## Reading text
%%

The District Court went on to discuss the September 14 Agreement that allowed Greeni to deliver the naphtha by September 24. The Court highlighted Article 47 of the CISG, one of the provisions that govern the “Remedies for Breach of Contract by the Seller in a Sale of Goods.” That provision allows a buyer to set an additional period of time for the seller to deliver, but states that “the buyer may not, during that period, resort to any remedy for breach of contract.” 15 U.S.C.App. Art. 47(2). The Court held that, in consequence of that provision, Valero did not have the right to demand that Greeni enter into the September 14 Agreement, and thus despite its earlier holding *844to the contrary, the Court ruled that the September 14 Agreement was of no effect. Therefore, the District Court found that Valero was entitled to recover damages only for the two-day delay between the September 20 delivery deadline in the August 15 Agreement and the day the BEAR G arrived in New York Harbor. It went on to find that Valero had not proven it suffered any damages from that delay. It also found that, because Valero improperly avoided its obligations under the August 15 Agreement, Greeni was entitled to recover damages for Valero’s failure to accept delivery of and pay for the naphtha as required by that Agreement.

%%

## Task list
[a] In the court excerpt, by what date did the September 14 Agreement allow Greeni to deliver the naphtha?
[b] Please summarize the court excerpt in two sentences.
[c] List every calendar date that appears in the court excerpt.

## Data section
%%

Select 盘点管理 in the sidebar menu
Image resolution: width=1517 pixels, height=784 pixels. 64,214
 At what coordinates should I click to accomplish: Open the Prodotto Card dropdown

%%

## Answers
[a] September 24

[b] Relying on Article 47 of the CISG, the District Court held that Valero had no right to demand the September 14 Agreement, so that agreement had no effect and Valero could recover damages only for the two-day delay after the September 20 delivery deadline, a delay from which it had not proven any damages. The Court also found that Greeni was entitled to damages because Valero improperly avoided its obligations under the August 15 Agreement.

[c] September 14, September 24, September 20, August 15